Wednesday, June 4, 2008

Israelites were originally Canaanites!


"The historical saga contained in the Bible . . . was not a miraculous revelation, but a brilliant product of human imagination." So say authors Israel Finkelstein and Neil Asher Silberman in their book, The Bible Unearthed: Archaeology's New Vision of Ancient Israel and the Origin of Its Sacred Texts. They assert that there was no single exodus, no unified conquest of Canaan, and no glorious, vast kingdom of David and Solomon.


Who are Finkelstein and Silberman? Archaeologists who have attempted to validate the history of Genesis through their archaeological studies. Concentrating on Israel's ancient history itself, rather than solely on its biblical associations, they used artifacts, architecture, settlement patterns, animal bones, seeds, soil samples, anthropological models drawn from world cultures, and other modern methods to produce a description based on scientific evidence.


Most of the copy below comes from an article in Sunrise Magazine.


Rather than a chronicle or history, evidence indicates that part of Genesis was a national epic created in the seventh century BCE which successfully joined many regional legendary ancestors into one unified tradition.


Sites mentioned in the Exodus narrative are real. A few were well known and apparently occupied in much earlier periods and much later periods -- after the kingdom of Judah was established, when the text of the biblical narrative was set down in writing for the first time. Unfortunately for those seeking a historical Exodus, they were unoccupied precisely at the time they reportedly played a role in the events of the wandering of the children of Israel in the wilderness.


The authors say this:


"the emergence of early Israel was an outcome of the collapse of the Canaanite culture, not its cause. And most of the Israelites did not come from outside Canaan -- they emerged from within it. There was no mass Exodus from Egypt. There was no violent conquest of Canaan. Most of the people who formed early Israel were local people -- the same people whom we see in the highlands throughout the Bronze and Iron Ages. The early Israelites were -- irony of ironies -- themselves originally Canaanites!"

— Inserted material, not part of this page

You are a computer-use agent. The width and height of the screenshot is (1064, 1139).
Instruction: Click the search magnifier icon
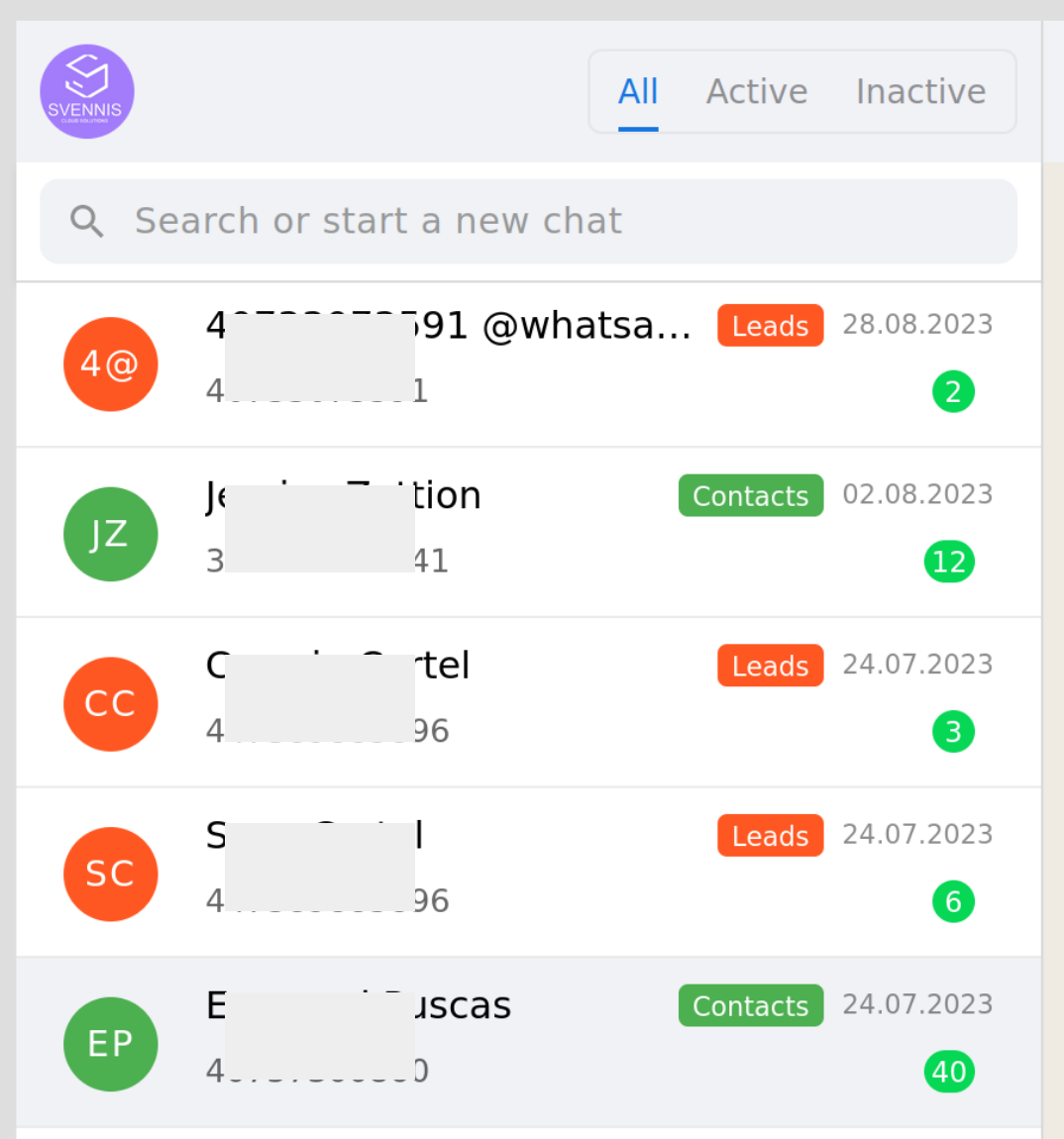pyautogui.click(x=86, y=221)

The authors hold in this connection that the stories in the Book of Judges about conflicts with the Canaanites -- such as those concerning Samson, Deborah, and Gideon -- may be authentic memories of village conflicts and local heroes preserved as folktales, combined and recast for later theological and political purposes.


Despite legendary exaggerations and elaborations, the authors believe that David and Solomon did exist -- but as minor highland chieftains ruling a population of perhaps 5,000 people. No archeological evidence exits around 1005-970 BCE for David's conquest or his empire, nor in Solomon's time (ca. 970-931 BCE) is there any evidence of monumental architecture or of Jerusalem as more than a village.


Near the end of the book, the authors remark:


"the Bible's integrity and, in fact, its historicity, do not depend on dutiful historical "proof" of any of its particular events or personalities . . . The power of the biblical saga stems from its being a compelling and coherent narrative expression of the timeless themes of a people's liberation, continuing resistance to oppression, and quest for social equality. It eloquently expresses the deeply rooted sense of shared origins, experiences, and destiny that every human community needs in order to survive."


On another site [Bible and Interpretation] the authors say this about their book:


"In The Bible Unearthed, we invite you to follow our line of argumentation, first an archaeological analysis of the patriarchal, conquest, judges, and United Monarchy narratives, showing that while there is no compelling archaeological evidence for any of them, there is clear archaeological evidence that places the stories themselves in a late 7th-century BCE context. We then go on to propose an archaeological reconstruction of the distinct histories of the kingdoms of Israel and Judah, differing dramatically in environment, population, economy, and religious forms. We highlight the largely neglected history of the Omride Dynasty and attempt to show how the influence of Assyrian imperialism in the region set in motion a chain of events that would eventually make the poorer, more remote, and more religiously conservative kingdom of Judah the belated center of the cultic and national hopes of all Israel.


"This occurred in the 7th-century BCE and reached a culmination, we argue, during the reign of King Josiah (639-609 BCE)—and the primary history of the Pentateuch and the Deuteronomistic History are the greatest achievements of this complex historical process. But they are not “history.”